La première réunion en face à face des Présidents Vladimir Poutine et Donald Trump a finalement eu lieu en marge du Sommet du G-20 à Hambourg le 7 juillet 2017.   L'attention du monde et même des autres participants du Sommet était tellement rivée sur la rencontre Trump-Poutine, et le programme du Sommet a tellement été chamboulé par cette réunion, que des langues astucieuses décrivaient un G-20 à l'ombre des pourparlers Poutine-Trump.  

Les deux grosses nouvelles émergentes des médias d'Amérique mettaient l'emphase sur a) la durée de la réunion entre les deux chefs d'État et b) Trump aurait soulevé la question de la potentielle ingérence russe dans la campagne présidentielle états-unienne de 2016, répondant ainsi à la demande hystérique de ses détracteurs et ennemis politiques à propos d'un "Russiagate".

 

États-Unis-d'Amérique

 
 
 

En effet, la réunion a duré deux heures et quinze minutes, par opposition à la plage horaire de 25 minutes prévue à l'avance par les fonctionnaires états-uniens.  Ils étaient six participants : les deux présidents, le ministre russe des affaires étrangères Sergueï Lavrov, son homologue états-unien, le secrétaire d'État Rex Tillerson et les interprètes.

À propos des allégations de piratage de la Fédération russe et d'autres gestes d'ingérence dans les élections américaines, on nous dit que le sujet a pris 40 minutes, près d'un tiers de la durée des réunions.

Vladimir Poutine et Donald Trump lors d'une rencontre en marge du Sommet du G-20 à Hambourg, le 7 juillet 2017

Le New York Times affirme que la discussion était tendue et chauffée à blanc.   En réponse aux questions des journalistes après la réunion, Sergueï Lavrov et puis plus tard, Vladimir Poutine lui-même a exprimé sa confiance dans la qualité des arguments présentés qui réfutent toute implication du gouvernement russe.  

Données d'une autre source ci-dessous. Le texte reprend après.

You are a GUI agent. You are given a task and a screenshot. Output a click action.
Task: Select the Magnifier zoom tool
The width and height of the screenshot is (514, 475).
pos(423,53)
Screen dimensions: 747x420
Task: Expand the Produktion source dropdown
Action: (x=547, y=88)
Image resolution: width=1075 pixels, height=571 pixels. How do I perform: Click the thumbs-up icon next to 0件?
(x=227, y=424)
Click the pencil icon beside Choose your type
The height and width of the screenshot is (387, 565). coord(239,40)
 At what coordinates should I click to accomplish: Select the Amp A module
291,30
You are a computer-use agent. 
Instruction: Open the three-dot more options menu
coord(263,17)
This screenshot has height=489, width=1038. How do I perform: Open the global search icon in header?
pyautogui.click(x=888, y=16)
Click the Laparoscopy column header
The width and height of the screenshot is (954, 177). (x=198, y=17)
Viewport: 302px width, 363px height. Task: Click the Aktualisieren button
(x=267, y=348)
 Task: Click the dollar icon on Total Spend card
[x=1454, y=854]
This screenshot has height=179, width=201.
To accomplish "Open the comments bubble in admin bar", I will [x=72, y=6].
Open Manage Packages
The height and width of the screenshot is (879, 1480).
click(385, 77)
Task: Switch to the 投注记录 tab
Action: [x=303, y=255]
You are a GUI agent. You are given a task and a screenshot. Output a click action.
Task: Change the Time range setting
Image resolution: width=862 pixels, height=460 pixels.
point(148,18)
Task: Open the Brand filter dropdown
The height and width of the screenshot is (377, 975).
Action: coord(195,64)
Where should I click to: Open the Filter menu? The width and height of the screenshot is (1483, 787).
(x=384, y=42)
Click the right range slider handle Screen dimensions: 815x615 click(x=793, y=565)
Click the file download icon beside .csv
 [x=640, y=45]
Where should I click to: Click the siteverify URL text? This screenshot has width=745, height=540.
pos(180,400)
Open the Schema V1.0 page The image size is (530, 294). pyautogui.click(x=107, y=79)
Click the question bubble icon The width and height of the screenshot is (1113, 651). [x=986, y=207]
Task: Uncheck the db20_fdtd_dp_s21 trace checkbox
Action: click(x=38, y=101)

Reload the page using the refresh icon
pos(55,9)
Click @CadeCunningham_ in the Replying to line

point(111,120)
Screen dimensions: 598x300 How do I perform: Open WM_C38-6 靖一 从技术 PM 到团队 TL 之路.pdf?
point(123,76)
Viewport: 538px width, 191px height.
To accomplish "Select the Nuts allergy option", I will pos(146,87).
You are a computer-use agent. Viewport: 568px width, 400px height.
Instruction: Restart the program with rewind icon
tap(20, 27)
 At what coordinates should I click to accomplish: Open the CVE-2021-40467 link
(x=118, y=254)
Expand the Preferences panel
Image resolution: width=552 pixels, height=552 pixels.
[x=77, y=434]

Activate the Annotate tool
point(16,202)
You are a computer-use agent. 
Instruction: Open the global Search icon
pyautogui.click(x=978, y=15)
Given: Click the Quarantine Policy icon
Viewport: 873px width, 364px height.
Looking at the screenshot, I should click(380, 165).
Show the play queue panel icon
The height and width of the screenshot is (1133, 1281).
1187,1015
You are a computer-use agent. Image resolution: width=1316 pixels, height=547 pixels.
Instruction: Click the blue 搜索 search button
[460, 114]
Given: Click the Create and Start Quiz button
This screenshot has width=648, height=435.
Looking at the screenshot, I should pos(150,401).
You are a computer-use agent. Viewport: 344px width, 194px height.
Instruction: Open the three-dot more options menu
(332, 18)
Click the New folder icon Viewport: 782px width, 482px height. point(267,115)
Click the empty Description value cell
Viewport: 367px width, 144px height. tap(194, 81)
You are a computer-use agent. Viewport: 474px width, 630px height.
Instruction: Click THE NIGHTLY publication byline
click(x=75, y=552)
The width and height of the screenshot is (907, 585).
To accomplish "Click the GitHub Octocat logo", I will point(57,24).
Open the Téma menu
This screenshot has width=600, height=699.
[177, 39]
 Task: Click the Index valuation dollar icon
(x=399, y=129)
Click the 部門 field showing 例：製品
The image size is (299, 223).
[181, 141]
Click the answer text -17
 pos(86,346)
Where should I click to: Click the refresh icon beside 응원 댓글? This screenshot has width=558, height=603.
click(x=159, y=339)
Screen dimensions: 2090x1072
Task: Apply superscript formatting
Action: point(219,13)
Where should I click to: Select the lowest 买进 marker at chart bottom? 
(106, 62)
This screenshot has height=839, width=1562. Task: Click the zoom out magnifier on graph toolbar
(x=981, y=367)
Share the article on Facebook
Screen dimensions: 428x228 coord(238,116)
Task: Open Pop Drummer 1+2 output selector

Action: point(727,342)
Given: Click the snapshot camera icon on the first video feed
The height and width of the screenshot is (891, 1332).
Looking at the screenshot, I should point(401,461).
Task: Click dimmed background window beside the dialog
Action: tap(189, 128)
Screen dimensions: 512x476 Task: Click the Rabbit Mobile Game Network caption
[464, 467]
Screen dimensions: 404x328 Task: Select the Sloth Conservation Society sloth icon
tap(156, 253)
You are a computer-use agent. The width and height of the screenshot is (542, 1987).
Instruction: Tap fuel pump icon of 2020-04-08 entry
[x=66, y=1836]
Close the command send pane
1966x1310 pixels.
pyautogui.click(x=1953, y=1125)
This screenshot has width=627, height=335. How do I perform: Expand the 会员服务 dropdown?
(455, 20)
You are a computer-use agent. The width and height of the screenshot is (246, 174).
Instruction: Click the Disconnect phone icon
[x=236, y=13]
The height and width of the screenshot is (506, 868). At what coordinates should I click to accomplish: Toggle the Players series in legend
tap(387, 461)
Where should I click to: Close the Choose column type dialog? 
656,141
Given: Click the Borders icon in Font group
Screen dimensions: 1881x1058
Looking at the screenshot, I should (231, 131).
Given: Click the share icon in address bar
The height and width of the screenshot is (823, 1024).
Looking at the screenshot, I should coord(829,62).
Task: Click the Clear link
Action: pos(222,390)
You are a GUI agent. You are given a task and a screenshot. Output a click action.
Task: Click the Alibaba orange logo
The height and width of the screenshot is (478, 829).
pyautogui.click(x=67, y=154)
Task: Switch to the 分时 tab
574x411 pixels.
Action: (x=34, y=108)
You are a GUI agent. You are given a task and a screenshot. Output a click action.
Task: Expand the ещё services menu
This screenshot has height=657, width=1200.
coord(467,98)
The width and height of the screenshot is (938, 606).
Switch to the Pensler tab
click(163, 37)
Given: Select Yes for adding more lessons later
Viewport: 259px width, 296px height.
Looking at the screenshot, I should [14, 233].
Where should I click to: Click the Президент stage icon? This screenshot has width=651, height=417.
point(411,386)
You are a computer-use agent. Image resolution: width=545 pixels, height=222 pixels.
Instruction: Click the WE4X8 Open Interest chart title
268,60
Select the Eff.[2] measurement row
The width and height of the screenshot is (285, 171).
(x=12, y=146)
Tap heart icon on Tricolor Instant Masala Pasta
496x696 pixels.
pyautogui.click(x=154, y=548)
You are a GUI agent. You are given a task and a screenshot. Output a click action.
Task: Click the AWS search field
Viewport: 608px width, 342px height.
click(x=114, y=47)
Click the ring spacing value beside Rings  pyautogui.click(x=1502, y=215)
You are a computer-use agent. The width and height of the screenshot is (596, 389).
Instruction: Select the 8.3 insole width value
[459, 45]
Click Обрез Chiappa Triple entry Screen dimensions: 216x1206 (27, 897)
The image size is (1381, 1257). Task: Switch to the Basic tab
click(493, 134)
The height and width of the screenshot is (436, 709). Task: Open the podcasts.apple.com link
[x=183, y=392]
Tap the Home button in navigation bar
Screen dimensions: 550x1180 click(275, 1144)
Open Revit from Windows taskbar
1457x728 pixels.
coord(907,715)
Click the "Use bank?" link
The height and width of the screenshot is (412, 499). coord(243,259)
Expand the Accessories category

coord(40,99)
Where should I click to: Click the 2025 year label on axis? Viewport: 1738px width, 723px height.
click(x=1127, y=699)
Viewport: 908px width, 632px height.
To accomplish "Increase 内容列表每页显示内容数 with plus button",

«Ils étaient convaincants et ont été acceptés».  Jusqu'à présent, l'équipe de Trump n'a pas révélé s'il en tirait les mêmes conclusions.

Malheureusement, l'attention très focalisée des médias américains a laissé sans couverture médiatique ce qui a été effectivement réalisé au cours de la réunion.  Évidemment, il n'y a pas beaucoup de substance, parce la substance exige une préparation à l'avance par des équipes professionnelles des deux côtés.  Ce qui ne pouvait se produire à cause de l'intense pression politique mise par les adversaires politiques de Trump et même par plusieurs de ses conseillers qui ne voulaient pas de réunion ou souhaitaient une réunion de confrontation mais pas d'une rencontre constructive comme elle le fut.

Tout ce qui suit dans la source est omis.